I come from a long line of homebodies, inwardly jealous of friends and classmates who went to ‘the beach’ every summer. Or Disney World. Or anywhere really.  My dad’s idea of a vacation was a weekend trip to Atlanta to watch the Braves or a fall Saturday to Clemson or Columbia to watch college football. Week-long or even multiple week vacations were unheard of in my family.  My fondest junior high memory was of being left behind at Martin Luther King center in downtown Atlanta.  Upon returning from the restroom, my entire class was no where to be found. Cell phone were in their infancy; no one had one. But I knew the city well enough, or at least how to get to the ballpark.  I was 13, and on my own in the big city (at least for a while). It. Was. Fucking. Awesome. Right then and there I knew I’d been bitten by the travel bug.

 

There’s a word in Korean that means the inability to get over one’s addiction to travel, a perpetual case of wanderlust. Once the travel bug has bitten, it indicates, there is no cure.

 

The fixation with traveling that began with memorizing world capitals and drawing country flags on notebooks took on a life of its own. At 14, I managed to sneak away from home for two days, take the train to Baltimore, watch a baseball game, and get back home without my absence  being noticed.  And once I’d gotten my driver’s license, the back roads and hiking trails of South Carolina, North Carolina, and Georgia became intimately familiar.  I was determined to go everywhere….working on a bucket list that didn’t yet have a name.

 

I’ve never been one to advocate for quitting one’s job in order to see the world. Yes, I have worked in jobs I hated and companies I hated even more. I’ve worked in jobs or positions that I absolutely knew was just a paycheck. Hell, where I am working now I feel my skills regressing daily.  But I know that this is temporary. I am waiting for one of two thing to happen and then I am out of there.  I’ve always known that working these jobs would allow me to pursue my dreams.  I worked PRN-status for 11 years so that I’d be able to create my own schedule and take time off when I wanted to.  Everything I’ve done has contributed to my seemingly disparate goals of 1: seeing as much of the world as possible and 2: becoming a nurse practitioner.  One is not mutually exclusive of the other.

 

I got my first real job, other than the odd thing here and there, when I was 18.  It was working in a home improvement store where I learned to mix paint, use a commercial saw, and do basic electrical things.  I also had to count nuts and bolts by hand during inventory. I was by far the youngest person working there although there were a few guy that worked there on their college break. For most of my co-workers, this was there career.  They were satisfied with their two weeks’ vacation and only being closed three days a year.  I made nearly $5000 that first year I had to file taxes and thought I’d amassed a fortune.  I made another $4000 working in a factory spring semester of my freshman year.  Oh God, how I hated that job. I sat there, loading parts on a machine, conjugating French, German, or  Spanish verbs in my head, thinking ‘this is why I’m in college…’

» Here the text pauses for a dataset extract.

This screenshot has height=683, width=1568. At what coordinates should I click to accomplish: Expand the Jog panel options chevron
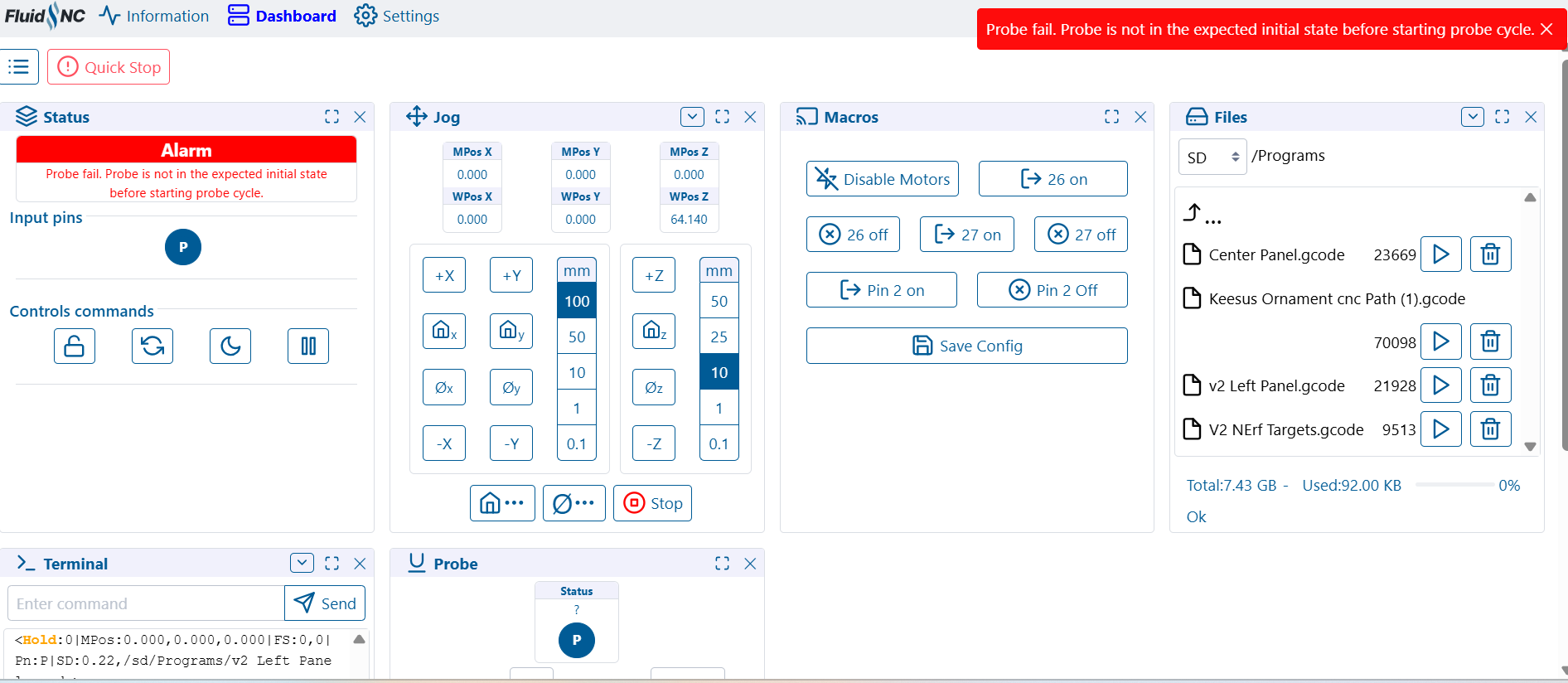point(692,117)
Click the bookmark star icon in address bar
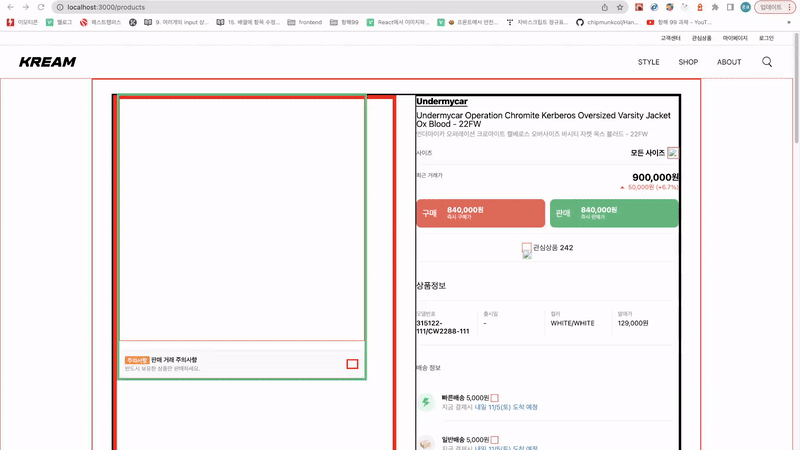 621,7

The ultimate goal was to earn enough money to spend my junior year of college studying abroad in some as-of-yet-undetermined major.[Spoiler alert: that never happened]

At 19, I had the chance to go to England for two weeks; I jumped at the opportunity.  When things didn’t go as planned, instead of coming  home and working at the factory yet again, I stayed three months. I still have the journal I wrote it when I left Atlanta. It’s funny now…and telling.

“I’m on a plane to London via Amsterdam. I AM ON A PLANE.”

“I JUST ORDERED A JACK AND GINGER FOR DINNER.  AND THEY BROUGHT IT. I HAVE ARRIVED*”

“TRAVELING IS AMAZING”

 

A series of travel mishaps later, I end up at the flat of a friend of a friend of a friend. The flat was empty. The landlord came and asked how I knew of this place. I told my story. No, I’d never met the previous tenant. Yes, I was only visiting. No, I didn’t want to rent it, but then, I was offered the deal of a lifetime–200 pounds/month for June, July and August for a 1 bedroom/1 bath in Stafford, England. My dorm room cost more than that. I said yes and after some international finagling of funds, I had $5000 transferred to me** and that is what I lived on that summer.

 

That summer, I traveled. To Wales. To Scotland. To Ireland. And around England. I ate and drank in pubs. I learn to play darts. And cricket. And drink whisky. I met up with different people every week.  It was the life I’d always wanted. The day before I was to come back, I was in the pub with the friends I’d made this summer when I saw a guy I’d never seen before  He was scruffy and despite drinking a pint of Guinness, was clearly out of place of the regulars.  I went over, dart in hand, and said “hey, wanna play?”

 

His name was Nick or Mick. Or maybe it was Mark.  I don’t remember. He was from Australia. Or New Zealand. Those details are fuzzy now.  But he was well-traveled. Meeting up with a cousin before heading back home. Or something like that.  He was tanned in a way you can’t get in England and spoke of places like Chaing Mai, Nha Trang, and Angor Wat. I was mesmerized. And impressed. “Wow, you travel a lot.” He took a long swallow of his Guinness before answering me, foam still on his lips.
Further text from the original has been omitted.